A dialog is a way of enclosing a set of processes in an atomic action. It provides no retry method and no definition of the action to be taken upon failure. If any failure occurs, the dialog restores all checkpoints and fails, signalling the failure to the surrounding colloquy. A colloquy that contains a set of dialogs controls the execution of dialogs and decides on the recovery action to be taken if the dialog fails. The colloquy provides a means of constructing alternates using a potentially different set of processes, thereby permitting true diverse design. The dialog and colloquy allow time constraints to be specified and are accompanied by syntactic proposals that are extensions to the Ada language.
However, when attempting the integration of the syntax for the colloquy into Ada, the authors found several new and potentially serious difficulties which arise because of a conflict between the semantics of modern programming languages and the needs of concurrent backward recovery [Gregory and Knight 1989].
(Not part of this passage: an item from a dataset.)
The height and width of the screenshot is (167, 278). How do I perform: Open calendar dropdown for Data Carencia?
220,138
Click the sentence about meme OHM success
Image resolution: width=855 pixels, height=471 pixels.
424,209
The actual programming of a conversation is another major difficulty associated with the concept. Constructing an application into a sequence of conversations is not a trivial task. The application programmer has to select a boundary composed of a set of checkpoints, acceptance tests and the side walls to prevent information smuggling. This boundary should be integrated well into the structure of processes. [Tyrrell and Holding 1986] suggested a way of identifying adequate boundaries of conversations based on the specification of the application using Petri Nets. [Carpenter and Tyrrell 1991] proposed an alternative solution in which the CSP notation [Hoare 1978] is used to describe the application and conversation boundaries are identified through a trace evaluation, but such traces would cause an explosion of states even for simple applications. In practice, however, it is possible for some special applications to decide on the conversation placement without full trace evaluation [Tyrrell and Carpenter 1992].
The architecture proposed in [Ancina et al. 1990] contains three components: the application program, the RMP and the kernel. The application programmer must define the software variants and the validation test, and indicate which portions of the application program are involved in fault tolerance. The RMP implements the controllers and the supporting mechanisms for four different schemes, inserting a number of breakpoints in the program. When a breakpoint is reached, the application program is suspended and the kernel activates the RMP which takes actions to support the fault tolerance scheme chosen. The RMP is then suspended, and the application program is reactivated until the next breakpoint is reached. The implementation of the RMP approach may incur an additional cost in the form of intensive context switches and kernel calls.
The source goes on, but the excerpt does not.